By David Schriemer, MD
Eric Musselman tried out for the Vicksburg High School baseball team in 2006. As a freshman, Eric hoped he could make one of the teams. Varsity baseball coach Brian Deal recalls, ”I saw this scrawny kid doing drills and when he did sprints his lips turned blue!” But he notes, “He was one of the best pitchers we ever had.”
There was a reason for Eric’s lips to turn blue. At two days of age, he was airlifted to Mott Children’s Hospital in Ann Arbor. He had a congenital heart disease called hypoplastic left heart syndrome. The main pumping chamber of the heart, the left ventricle, never developed. Without immediate intervention it would be fatal. Parents Steve and Cathy were told there were two options: heart transplantation or a series of corrective operations to rearrange the plumbing of the heart, using the right ventricle as the main pumping chamber. Eric had his first operation at eight days old, his second at six months old and the definitive surgery at two years of age.

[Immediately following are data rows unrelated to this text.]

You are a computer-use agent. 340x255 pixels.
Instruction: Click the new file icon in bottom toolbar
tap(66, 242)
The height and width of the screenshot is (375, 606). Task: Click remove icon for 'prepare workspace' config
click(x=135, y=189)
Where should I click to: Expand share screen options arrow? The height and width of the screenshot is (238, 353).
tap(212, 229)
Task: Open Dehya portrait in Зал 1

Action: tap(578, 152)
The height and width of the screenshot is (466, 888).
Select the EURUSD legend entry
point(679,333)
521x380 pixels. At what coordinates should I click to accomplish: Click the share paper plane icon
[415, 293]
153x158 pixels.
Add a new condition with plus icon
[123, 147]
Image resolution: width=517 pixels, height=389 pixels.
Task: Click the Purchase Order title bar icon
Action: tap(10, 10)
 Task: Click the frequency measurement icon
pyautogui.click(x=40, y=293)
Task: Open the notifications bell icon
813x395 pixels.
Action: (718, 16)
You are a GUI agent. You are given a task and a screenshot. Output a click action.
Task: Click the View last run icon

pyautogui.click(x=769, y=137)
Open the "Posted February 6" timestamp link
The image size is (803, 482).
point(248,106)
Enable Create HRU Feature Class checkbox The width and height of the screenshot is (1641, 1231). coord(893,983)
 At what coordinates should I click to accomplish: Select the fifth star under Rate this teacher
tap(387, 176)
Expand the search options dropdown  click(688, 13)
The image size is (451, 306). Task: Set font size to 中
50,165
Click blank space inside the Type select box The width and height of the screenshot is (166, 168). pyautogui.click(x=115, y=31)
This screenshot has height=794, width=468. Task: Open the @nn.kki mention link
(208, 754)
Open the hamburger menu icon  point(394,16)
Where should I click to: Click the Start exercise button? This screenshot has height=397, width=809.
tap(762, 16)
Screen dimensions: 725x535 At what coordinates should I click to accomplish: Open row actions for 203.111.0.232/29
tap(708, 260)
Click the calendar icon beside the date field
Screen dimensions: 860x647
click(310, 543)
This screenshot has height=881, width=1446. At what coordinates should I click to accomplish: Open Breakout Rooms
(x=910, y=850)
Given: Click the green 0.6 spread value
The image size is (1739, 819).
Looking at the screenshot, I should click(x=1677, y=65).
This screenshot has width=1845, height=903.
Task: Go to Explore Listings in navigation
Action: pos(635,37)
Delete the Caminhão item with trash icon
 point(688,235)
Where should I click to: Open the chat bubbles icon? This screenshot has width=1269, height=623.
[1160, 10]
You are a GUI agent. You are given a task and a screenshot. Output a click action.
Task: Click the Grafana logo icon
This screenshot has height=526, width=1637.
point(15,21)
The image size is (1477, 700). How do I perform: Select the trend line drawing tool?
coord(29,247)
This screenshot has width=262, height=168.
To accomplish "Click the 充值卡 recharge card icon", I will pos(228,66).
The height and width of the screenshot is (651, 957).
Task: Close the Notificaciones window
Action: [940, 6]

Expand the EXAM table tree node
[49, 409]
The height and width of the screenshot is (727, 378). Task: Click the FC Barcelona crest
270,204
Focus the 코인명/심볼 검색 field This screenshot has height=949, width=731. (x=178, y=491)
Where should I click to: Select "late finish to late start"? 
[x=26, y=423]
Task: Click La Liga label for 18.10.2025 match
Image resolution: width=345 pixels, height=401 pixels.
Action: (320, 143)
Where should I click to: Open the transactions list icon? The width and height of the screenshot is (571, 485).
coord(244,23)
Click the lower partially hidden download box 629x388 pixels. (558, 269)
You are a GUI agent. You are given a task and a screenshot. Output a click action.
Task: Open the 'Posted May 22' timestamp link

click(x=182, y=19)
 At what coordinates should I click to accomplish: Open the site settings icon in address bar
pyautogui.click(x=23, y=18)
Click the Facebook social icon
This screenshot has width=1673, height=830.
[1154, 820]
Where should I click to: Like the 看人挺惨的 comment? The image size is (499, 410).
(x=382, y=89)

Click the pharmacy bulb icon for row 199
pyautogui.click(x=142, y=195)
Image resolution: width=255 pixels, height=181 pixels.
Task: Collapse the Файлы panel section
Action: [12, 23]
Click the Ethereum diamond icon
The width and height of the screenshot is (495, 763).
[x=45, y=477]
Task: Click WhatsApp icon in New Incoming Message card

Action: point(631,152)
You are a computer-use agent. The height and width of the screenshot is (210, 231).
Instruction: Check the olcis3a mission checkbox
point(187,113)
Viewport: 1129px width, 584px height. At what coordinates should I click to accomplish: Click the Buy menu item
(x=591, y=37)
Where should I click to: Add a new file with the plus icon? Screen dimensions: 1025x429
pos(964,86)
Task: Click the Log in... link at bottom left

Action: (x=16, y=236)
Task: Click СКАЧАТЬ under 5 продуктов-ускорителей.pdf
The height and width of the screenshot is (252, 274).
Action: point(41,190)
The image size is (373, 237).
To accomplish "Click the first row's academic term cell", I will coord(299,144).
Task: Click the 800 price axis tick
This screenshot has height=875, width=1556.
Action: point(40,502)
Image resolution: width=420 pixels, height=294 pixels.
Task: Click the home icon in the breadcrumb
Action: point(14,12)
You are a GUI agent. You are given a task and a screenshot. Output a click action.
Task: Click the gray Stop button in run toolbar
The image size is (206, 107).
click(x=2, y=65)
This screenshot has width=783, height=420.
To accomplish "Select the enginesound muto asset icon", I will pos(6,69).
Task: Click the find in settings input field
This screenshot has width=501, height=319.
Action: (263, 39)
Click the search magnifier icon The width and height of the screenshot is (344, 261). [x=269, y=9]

He remained healthy and started Sunset Lake Elementary with his peers. In 5th grade he had a heart catheterization to modify one of the corrective openings in the heart.
Eric loved soccer and basketball. Cathy and Steve tried to guide him to less strenuous sports like golf and hunting and fishing. It was heartbreaking for his parents to watch Eric get cut from the 7th grade basketball team. He just couldn’t keep up with the other boys running up and down the court.
Then he discovered baseball. He wasn’t big, strong or fast. He couldn’t even throw that hard. Pitching coach Matt Sheets told him, “You’ll never make your high school team throwing ’over the top’.” He taught him to throw sidearm and then even lower, submarine style. With hard work, he learned to make the ball curve and drop. Hitters had never faced a pitcher like Eric. Coach Deal recalls. ”He’d throw the ball up there, it would stop, put on its turn signal and turn left! Nobody could make solid contact!”
After a year on the high school junior varsity team, Eric spent the next three years on varsity. Eric’s unique delivery, pitching savvy and competitiveness caught the eye of college coaches. He excelled for two years at Grand Rapids Community College and was offered a scholarship to play at Ashford University in Iowa.
There was a problem. At his annual cardiology check up he did poorly on a stress test. His team of cardiologists were not certain that he should play. No one with his type of congenital heart disease had ever competed athletically at the college level.
After much discussion, a difficult and emotional decision made solely by Eric: to play. He was careful to stay hydrated and learned when to call the catcher out or infielders to the mound to let him catch his breath. He made 1st team all conference while at Ashford University.
Eric earned his degree in business and is back working in Vicksburg and coaching baseball at Around the Horn, a training facility run by his old pitching coach.
Baseball gave Eric a chance to be a normal kid. He, however, he took the opportunity to become an exceptional person.